Plenary Speaker

Printing Technologies for Sensor Applications

Paolo Lugli
Free University of Bozen-Bolzano

Abstract: The paper presents a variety of sensors realized using printing techniques, which offer the advantage low costs and environmental friendliness with respect to conventional fabrication routes. The active part of the sensors is based on nanomaterials such carbon nanotubes or metallic nanostructures, which are dispersed in a solvent to form an ink which in turn can be easily printed. Such sensors can find application in environmental monitoring, in agriculture, in IoT systems and in healthcare applications.

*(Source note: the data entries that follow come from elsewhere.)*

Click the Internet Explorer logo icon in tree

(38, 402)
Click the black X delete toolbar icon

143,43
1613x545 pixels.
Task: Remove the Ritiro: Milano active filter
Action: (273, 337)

Biography: Paolo Lugli graduated in Physics at the University of Modena, Italy, in 1979. In 1981 he joined Colorado State University, Fort Collins, CO, where he received his Master of Science in 1982 and his Ph.D. in 1985, both in Electrical Engineering. From 1988 to 1993 he was Associate Professor of “Solid State Physics” at the “Engineering Faculty” of the 2nd University of Rome “Tor Vergata”. In 1993 he was appointed as Full Professor of “Optoelectronics” at the same University. In 2002 he joined the Technical University of Munich where he was appointed head of the newly created Institute for Nanoelectronics. From 2015 to 2016 he was Dean of the Department of Electrical and Computer Engineering at TUM. In January 2017 he became Rector of the Free University of Bozen-Bolzano in Bolzano, Italy. His current research interests involve printed electronics, nanoimprint lithography, the modeling, fabrication and characterization of organic devices for electronics and optoelectronics applications, the design of circuits and architectures for nanostructures and nanodevices, the numerical simulation of microwave semiconductor devices, and the theoretical study of transport processes in nanostructures. He is author of more than 450 scientific papers and co-author of the books "The Monte Carlo Modelling for Semiconductor Device Simulations" (Springer, 1989) and “High Speed Optical Communications“ (Kluver Academic, 1999). He served as General Chairman of the IEEE International Conference on Nanotechnology held in Munich in 2004 and as Program Chair of the same conference held in Rome in 2015. He is IEEE Fellow and member of the German National Academy of Science and Engineering (ACATECH).